Prosedur Layanan Bantuan Hukum Bagi Masyarakat Kurang Mampu

Kaltim Today
08 Desember 2021 19:56
Prosedur Layanan Bantuan Hukum Bagi Masyarakat Kurang Mampu
Anggota DPRD Kaltim, Masykur Sarmian saat menggelas sosialisasi Perda Bantuan Hukum, Senin (5/12/2021). (Istimewa).

Kaltimtoday.co, Samarinda - Dalam pembahasan sosialisasi Perda Bantuan Hukum, Senin (5/12/2021) lalu. Anggota Dewan Permusyawaratan Rakyat Daerah (DPRD) Kalimantan Timur (Kaltim), Masykur Sarmian menyampaikan prosedur layanan bantuan hukum bagi masyarakat kurang mampu.

Dikatakannya, prosedur yang dituangkan dalam Perda No. 5/2019 tentang Penyelenggara Bantuan Hukum ini bertujuan untuk  meringankan beban (biaya) hukum yang harus ditanggung oleh masyarakat tidak mampu di depan pengadilan. Dengan demikian, ketika masyarakat golongan tidak mampu berhadapan dengan proses hukum, mereka tetap mendapatkan kesempatan untuk memperoleh pembelaan dan perlindungan hukum.

"Sebab semua warga negara kedudukannya sama di mata hukum dan berhak mendapatkan keadilan," tegasnya.

Dalam Perda tersebut, masyarakat akan difasilitasi melalui Lembaga Bantuan Hukum (LBH) yang berdomisili di Kaltim dan telah terdaftar di Kemenkumham RI. Masyarakat hanya perlu mengajukan permohonan serta menyampaikan bukti, informasi dan/atau keterangan perkara secara benar.

“Masyarakat yang ingin mendapatkan bantuan hukum gratis hanya perlu menyiapkan fotocopy Kartu Tanda Penduduk (KTP), surat keterangan miskin dari lurah dan uraian pokok masalah serta dokumen yang berkenaan dengan masalah yang sedang dihadapi lalu serahkan ke LBH yang sudah terferifiaksi,” jelas Masykur.

Dalam prosesnya, Masykur menjelaskan, pemberi bantuan hukum atau LBH tidak berhak menerima atau meminta pembayaran kepada masyarakat yang berhak mendapatkan bantuan hukum.

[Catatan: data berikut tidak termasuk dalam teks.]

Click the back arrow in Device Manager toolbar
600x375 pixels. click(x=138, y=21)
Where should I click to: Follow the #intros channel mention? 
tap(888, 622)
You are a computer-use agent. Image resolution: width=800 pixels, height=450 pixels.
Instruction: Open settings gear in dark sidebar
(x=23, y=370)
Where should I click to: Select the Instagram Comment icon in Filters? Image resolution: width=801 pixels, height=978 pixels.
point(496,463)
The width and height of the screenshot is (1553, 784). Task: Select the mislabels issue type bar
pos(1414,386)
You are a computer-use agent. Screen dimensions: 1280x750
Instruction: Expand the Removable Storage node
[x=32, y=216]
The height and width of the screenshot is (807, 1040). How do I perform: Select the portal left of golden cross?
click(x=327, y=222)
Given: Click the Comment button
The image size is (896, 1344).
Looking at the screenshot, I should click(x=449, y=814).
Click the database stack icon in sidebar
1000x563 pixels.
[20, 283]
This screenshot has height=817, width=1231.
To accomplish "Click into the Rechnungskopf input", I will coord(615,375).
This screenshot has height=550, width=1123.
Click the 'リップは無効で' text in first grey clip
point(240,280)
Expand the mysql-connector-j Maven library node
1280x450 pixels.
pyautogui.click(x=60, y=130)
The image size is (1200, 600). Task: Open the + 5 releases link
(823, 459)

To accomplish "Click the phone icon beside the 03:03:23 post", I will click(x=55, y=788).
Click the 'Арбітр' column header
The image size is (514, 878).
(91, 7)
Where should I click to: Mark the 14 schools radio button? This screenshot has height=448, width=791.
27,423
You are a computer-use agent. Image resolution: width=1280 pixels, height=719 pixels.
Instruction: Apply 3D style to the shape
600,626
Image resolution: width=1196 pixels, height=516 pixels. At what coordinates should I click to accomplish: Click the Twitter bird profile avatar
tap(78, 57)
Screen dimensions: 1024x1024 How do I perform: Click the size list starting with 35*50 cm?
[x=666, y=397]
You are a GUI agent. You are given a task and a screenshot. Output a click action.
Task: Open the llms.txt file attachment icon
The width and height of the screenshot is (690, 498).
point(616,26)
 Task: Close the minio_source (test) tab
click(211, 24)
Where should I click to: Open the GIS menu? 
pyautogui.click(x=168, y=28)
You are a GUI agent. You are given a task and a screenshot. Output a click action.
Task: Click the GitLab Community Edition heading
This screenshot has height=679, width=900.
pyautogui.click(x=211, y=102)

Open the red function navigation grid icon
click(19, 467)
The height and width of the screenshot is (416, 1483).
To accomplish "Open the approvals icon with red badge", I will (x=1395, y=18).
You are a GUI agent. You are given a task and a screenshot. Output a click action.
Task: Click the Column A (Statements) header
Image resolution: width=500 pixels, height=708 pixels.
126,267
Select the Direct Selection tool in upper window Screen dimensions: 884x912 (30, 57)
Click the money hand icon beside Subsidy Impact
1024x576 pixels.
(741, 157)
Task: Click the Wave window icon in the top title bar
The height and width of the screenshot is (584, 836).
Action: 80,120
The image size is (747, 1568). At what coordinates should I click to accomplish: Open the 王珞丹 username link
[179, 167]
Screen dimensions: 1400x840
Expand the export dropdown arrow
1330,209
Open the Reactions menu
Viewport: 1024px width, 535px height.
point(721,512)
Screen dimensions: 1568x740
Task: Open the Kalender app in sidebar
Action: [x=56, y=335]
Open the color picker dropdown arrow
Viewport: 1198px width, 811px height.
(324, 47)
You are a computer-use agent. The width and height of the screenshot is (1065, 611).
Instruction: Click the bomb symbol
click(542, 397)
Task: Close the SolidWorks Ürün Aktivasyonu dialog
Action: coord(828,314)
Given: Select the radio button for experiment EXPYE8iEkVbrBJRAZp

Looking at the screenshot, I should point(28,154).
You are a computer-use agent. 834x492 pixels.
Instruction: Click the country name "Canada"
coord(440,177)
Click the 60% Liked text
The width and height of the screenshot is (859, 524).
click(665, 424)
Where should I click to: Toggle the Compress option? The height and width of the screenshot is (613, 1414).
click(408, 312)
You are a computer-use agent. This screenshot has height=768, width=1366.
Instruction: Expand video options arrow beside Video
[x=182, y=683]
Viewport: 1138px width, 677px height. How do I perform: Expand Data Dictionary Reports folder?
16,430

Jika terbukti, maka akan ada hukum pidana yang berlaku bagi pemberi bantuan hukum tersebut.

"Ketentuan pidananya jelas. Dalam Perda ini, jika pemberi bantuan hukum  terbukti menerima atau meminta pemabayaran, akan di pidana kuruangan 6 bulan atau denda paling banyak Rp50 juta," terangnya.

Dia pun menjelaskan, penegakan hukum melalui lembaga peradilan tidak bersifat diskriminatif. Artinya setiap manusia, baik mampu atau tidak mampu secara sosial-ekonomi, berhak memperoleh pembelaan hukum di depan pengadilan.

Untuk itu, diharapkan sifat pembelaan secara cuma-cuma dalam perkara pidana dan perdata tidak dilihat dari aspek degradasi martabat atau harga diri seseorang, tetapi dilihat sebagai bentuk penghargaan terhadap hukum dan kemanusiaan yang semata-mata untuk meringankan beban (hukum) masyarakat tidak mampu.

"Dengan kesadaran ini, saya berharap lembaga bantuan hukum atau advokat sebagai pemberi bantuan hukum dapat memaksiamlakan kesediaannya untuk senantiasa membela kepentingan hukum masyarakat tidak mampu," tutupnya.